We can repeat this exercise with *any* linear combination b_{x} s_{x} + b_{y} s_{y} + b_{z} s_{z}. We find that in general, if we force one linear combination to be known with certainty, that all linear combinations where the vector (c_{x}, c_{y}, c_{z}) is not parallel to (b_{x} , b_{y}, b_{z}) are uncertain. This is the same as the condition guaranteeing that the two linear combinations commute as matrices.

Pursuing the mathematics of this further would lead us into the realm of *eigenvalues of Hermitian matrices*, *complete ortho-normal bases* and other esoterica. But the main point to remember is that *any* system we can think about in terms of classical logic *inevitably* contains in it an infinite set of variables in addition to the ones we initially thought about as the maximum set of things we thought could be measured. When our original variables are known with certainty, these other variables are uncertain *but the mathematics gives us completely determined formulas for their probability distributions*.

Another disturbing fact about the mathematical probability theory for non-compatible observables that we’ve discovered, is that it does NOT satisfy the probability sum rule. This is because, once we start thinking about incompatible observables, the notion of *either this or that* is not well defined. In fact we’ve seen that when we know “definitely for sure” that s_{z} is 1, the probability for B to take on its positive value could be any number between zero and one, depending on the ratio of b_{z} and b_{x}.

Thus QM contains questions that are neither independent nor dependent and the probability sum rule P(s_{z} or B ) = P(s_{z}) + P(B) does not make sense because the word *or* is undefined for non-commuting operators. As a consequence we cannot apply the conditional probability rule to general QM probability predictions. This appears to cause a problem when we make a measurement that seems to give a definite answer. We’ll explain below that the issue here is the meaning of the word measurement. It means the interaction of the system with macroscopic objects containing many atoms. One can show that conditional probability *is* a sensible notion, with incredible accuracy, for such objects, and this means that we can interpret QM for such objects as if it were a classical probability theory. The famous “collapse of the wave function” is nothing more than an application of the rules of conditional probability, to macroscopic objects, for which they apply.

*Dataset extract:*
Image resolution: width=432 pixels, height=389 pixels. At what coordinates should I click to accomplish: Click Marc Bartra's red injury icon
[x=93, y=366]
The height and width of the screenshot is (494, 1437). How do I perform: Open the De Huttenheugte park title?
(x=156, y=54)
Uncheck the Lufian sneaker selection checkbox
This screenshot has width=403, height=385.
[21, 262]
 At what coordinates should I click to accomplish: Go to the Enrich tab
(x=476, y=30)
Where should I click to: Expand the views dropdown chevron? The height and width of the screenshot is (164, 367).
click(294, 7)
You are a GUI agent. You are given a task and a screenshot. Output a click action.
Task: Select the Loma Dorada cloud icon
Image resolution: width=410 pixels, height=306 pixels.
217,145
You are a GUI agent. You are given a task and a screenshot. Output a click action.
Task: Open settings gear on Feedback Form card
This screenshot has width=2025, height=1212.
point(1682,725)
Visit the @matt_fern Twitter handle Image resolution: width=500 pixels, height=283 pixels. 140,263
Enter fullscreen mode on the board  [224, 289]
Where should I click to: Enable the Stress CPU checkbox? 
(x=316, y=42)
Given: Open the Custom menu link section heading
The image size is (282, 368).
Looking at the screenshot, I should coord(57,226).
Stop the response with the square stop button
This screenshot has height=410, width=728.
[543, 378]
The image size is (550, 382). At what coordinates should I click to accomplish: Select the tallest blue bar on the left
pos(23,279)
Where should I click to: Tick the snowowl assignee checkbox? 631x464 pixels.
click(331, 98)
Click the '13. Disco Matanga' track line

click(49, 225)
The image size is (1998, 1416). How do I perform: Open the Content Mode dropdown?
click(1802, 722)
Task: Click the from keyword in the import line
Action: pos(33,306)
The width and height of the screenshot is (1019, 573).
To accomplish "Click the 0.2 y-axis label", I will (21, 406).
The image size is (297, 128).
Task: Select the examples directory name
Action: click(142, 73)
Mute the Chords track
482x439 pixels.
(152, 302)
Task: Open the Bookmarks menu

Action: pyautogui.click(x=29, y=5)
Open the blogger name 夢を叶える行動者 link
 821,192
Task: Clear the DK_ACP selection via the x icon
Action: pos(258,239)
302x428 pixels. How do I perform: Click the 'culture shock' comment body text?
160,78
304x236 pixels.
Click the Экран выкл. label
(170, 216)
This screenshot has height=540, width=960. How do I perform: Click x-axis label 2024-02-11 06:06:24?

*Given problem 1:*
Quote the passage on quantum probability from "Pursuing the mathematics" up to and including "their probability distributions*.".
*Given problem 2:*
Rewrite the rows from the line with "Task: Open the Bookmarks menu" up to and including the line with "Action: pos(258,239)", putting "History" in place of "Bookmarks" and keeping everything else the same. Give only those lines.

*Written answer 1:*
Pursuing the mathematics of this further would lead us into the realm of *eigenvalues of Hermitian matrices*, *complete ortho-normal bases* and other esoterica. But the main point to remember is that *any* system we can think about in terms of classical logic *inevitably* contains in it an infinite set of variables in addition to the ones we initially thought about as the maximum set of things we thought could be measured. When our original variables are known with certainty, these other variables are uncertain *but the mathematics gives us completely determined formulas for their probability distributions*.

*Written answer 2:*
Task: Open the History menu

Action: pyautogui.click(x=29, y=5)
Open the blogger name 夢を叶える行動者 link
 821,192
Task: Clear the DK_ACP selection via the x icon
Action: pos(258,239)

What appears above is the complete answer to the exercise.